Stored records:

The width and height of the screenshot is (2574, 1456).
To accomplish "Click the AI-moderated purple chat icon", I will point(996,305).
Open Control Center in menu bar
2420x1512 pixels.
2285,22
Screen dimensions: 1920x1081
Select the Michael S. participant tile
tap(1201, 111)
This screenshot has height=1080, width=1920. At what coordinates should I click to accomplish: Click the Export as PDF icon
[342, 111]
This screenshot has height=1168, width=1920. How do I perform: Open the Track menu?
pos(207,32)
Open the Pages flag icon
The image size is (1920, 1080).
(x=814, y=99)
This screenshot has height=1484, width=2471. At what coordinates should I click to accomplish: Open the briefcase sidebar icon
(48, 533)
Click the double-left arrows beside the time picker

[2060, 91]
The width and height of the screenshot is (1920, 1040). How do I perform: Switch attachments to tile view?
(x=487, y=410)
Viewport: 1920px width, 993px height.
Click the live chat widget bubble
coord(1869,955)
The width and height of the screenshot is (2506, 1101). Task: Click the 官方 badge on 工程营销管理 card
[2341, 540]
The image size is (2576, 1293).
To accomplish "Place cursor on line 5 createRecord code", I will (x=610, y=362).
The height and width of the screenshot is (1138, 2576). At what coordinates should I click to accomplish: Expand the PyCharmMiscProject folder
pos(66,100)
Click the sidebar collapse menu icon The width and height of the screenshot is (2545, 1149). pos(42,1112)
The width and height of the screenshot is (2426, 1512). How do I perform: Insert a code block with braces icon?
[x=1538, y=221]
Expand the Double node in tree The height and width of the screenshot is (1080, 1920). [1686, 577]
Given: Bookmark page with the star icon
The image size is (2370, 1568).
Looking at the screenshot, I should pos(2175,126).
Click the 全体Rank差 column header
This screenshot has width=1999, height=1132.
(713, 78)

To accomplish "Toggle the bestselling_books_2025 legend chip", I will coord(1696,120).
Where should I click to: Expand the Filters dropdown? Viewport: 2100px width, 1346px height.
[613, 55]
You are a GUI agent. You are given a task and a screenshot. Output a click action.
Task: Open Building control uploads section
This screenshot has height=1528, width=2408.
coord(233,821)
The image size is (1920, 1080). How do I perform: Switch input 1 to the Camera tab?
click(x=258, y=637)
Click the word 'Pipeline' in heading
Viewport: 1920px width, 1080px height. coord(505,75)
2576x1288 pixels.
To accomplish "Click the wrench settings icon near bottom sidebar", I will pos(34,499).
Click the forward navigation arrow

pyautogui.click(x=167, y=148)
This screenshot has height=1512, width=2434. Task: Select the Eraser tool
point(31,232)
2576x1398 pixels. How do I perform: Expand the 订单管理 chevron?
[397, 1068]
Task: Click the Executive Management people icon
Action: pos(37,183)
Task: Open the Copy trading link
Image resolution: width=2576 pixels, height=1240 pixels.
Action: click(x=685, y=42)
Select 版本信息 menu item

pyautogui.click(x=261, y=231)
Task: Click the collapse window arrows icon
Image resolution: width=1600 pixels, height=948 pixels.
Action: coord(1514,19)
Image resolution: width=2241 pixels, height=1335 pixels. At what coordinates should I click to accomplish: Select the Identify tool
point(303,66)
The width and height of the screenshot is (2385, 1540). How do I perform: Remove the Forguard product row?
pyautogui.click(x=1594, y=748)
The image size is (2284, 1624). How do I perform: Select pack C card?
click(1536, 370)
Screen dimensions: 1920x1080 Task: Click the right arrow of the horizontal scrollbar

EXERCISE>
Using the same words as the original, repeat the records above.

RESPONSE AREA>
The width and height of the screenshot is (2574, 1456).
To accomplish "Click the AI-moderated purple chat icon", I will point(996,305).
Open Control Center in menu bar
2420x1512 pixels.
2285,22
Screen dimensions: 1920x1081
Select the Michael S. participant tile
tap(1201, 111)
This screenshot has height=1080, width=1920. At what coordinates should I click to accomplish: Click the Export as PDF icon
[342, 111]
This screenshot has height=1168, width=1920. How do I perform: Open the Track menu?
pos(207,32)
Open the Pages flag icon
The image size is (1920, 1080).
(x=814, y=99)
This screenshot has height=1484, width=2471. At what coordinates should I click to accomplish: Open the briefcase sidebar icon
(48, 533)
Click the double-left arrows beside the time picker

[2060, 91]
The width and height of the screenshot is (1920, 1040). How do I perform: Switch attachments to tile view?
(x=487, y=410)
Viewport: 1920px width, 993px height.
Click the live chat widget bubble
coord(1869,955)
The width and height of the screenshot is (2506, 1101). Task: Click the 官方 badge on 工程营销管理 card
[2341, 540]
The image size is (2576, 1293).
To accomplish "Place cursor on line 5 createRecord code", I will (x=610, y=362).
The height and width of the screenshot is (1138, 2576). At what coordinates should I click to accomplish: Expand the PyCharmMiscProject folder
pos(66,100)
Click the sidebar collapse menu icon The width and height of the screenshot is (2545, 1149). pos(42,1112)
The width and height of the screenshot is (2426, 1512). How do I perform: Insert a code block with braces icon?
[x=1538, y=221]
Expand the Double node in tree The height and width of the screenshot is (1080, 1920). [1686, 577]
Given: Bookmark page with the star icon
The image size is (2370, 1568).
Looking at the screenshot, I should pos(2175,126).
Click the 全体Rank差 column header
This screenshot has width=1999, height=1132.
(713, 78)

To accomplish "Toggle the bestselling_books_2025 legend chip", I will coord(1696,120).
Where should I click to: Expand the Filters dropdown? Viewport: 2100px width, 1346px height.
[613, 55]
You are a GUI agent. You are given a task and a screenshot. Output a click action.
Task: Open Building control uploads section
This screenshot has height=1528, width=2408.
coord(233,821)
The image size is (1920, 1080). How do I perform: Switch input 1 to the Camera tab?
click(x=258, y=637)
Click the word 'Pipeline' in heading
Viewport: 1920px width, 1080px height. coord(505,75)
2576x1288 pixels.
To accomplish "Click the wrench settings icon near bottom sidebar", I will pos(34,499).
Click the forward navigation arrow

pyautogui.click(x=167, y=148)
This screenshot has height=1512, width=2434. Task: Select the Eraser tool
point(31,232)
2576x1398 pixels. How do I perform: Expand the 订单管理 chevron?
[397, 1068]
Task: Click the Executive Management people icon
Action: pos(37,183)
Task: Open the Copy trading link
Image resolution: width=2576 pixels, height=1240 pixels.
Action: click(x=685, y=42)
Select 版本信息 menu item

pyautogui.click(x=261, y=231)
Task: Click the collapse window arrows icon
Image resolution: width=1600 pixels, height=948 pixels.
Action: coord(1514,19)
Image resolution: width=2241 pixels, height=1335 pixels. At what coordinates should I click to accomplish: Select the Identify tool
point(303,66)
The width and height of the screenshot is (2385, 1540). How do I perform: Remove the Forguard product row?
pyautogui.click(x=1594, y=748)
The image size is (2284, 1624). How do I perform: Select pack C card?
click(1536, 370)
Screen dimensions: 1920x1080 Task: Click the right arrow of the horizontal scrollbar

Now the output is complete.